On January 7, 2020, Armwood was acquired by the Lakeland Magic in the NBA G League after being acquired from the Go-Go in late December. On January 16, he had 14 points, eight rebounds, three steals and two assists off the bench in a win over the Windy City Bulls. Armwood averaged 6.4 points, 6.2 rebounds, 2.0 assists, 1.2 blocks and 1.1 steals per game. He signed with CS Dinamo București of the Liga Națională on November 18. Armwood averaged 14.6 points and 7.2 rebounds per game. On July 31, 2021, he signed with BC Šiauliai of the Lithuanian Basketball League.

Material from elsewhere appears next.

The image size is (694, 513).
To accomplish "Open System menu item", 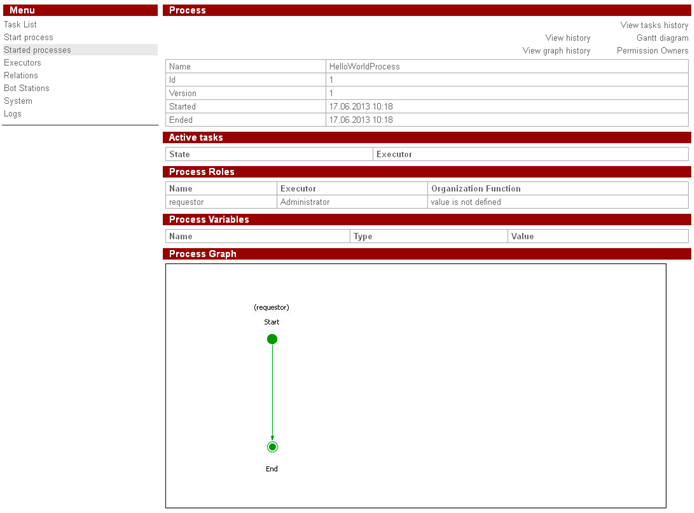I will (x=18, y=101).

==The Basketball Tournament (TBT)==
In the summer of 2017, Armwood competed in The Basketball Tournament on ESPN for Supernova; a team composed of Villanova University basketball alum. In two games, he averaged 4.5 points and 6.0 rebounds per game to help number two seeded Supernova advance to the second-round where they were defeated 82–74 by Team Fancy.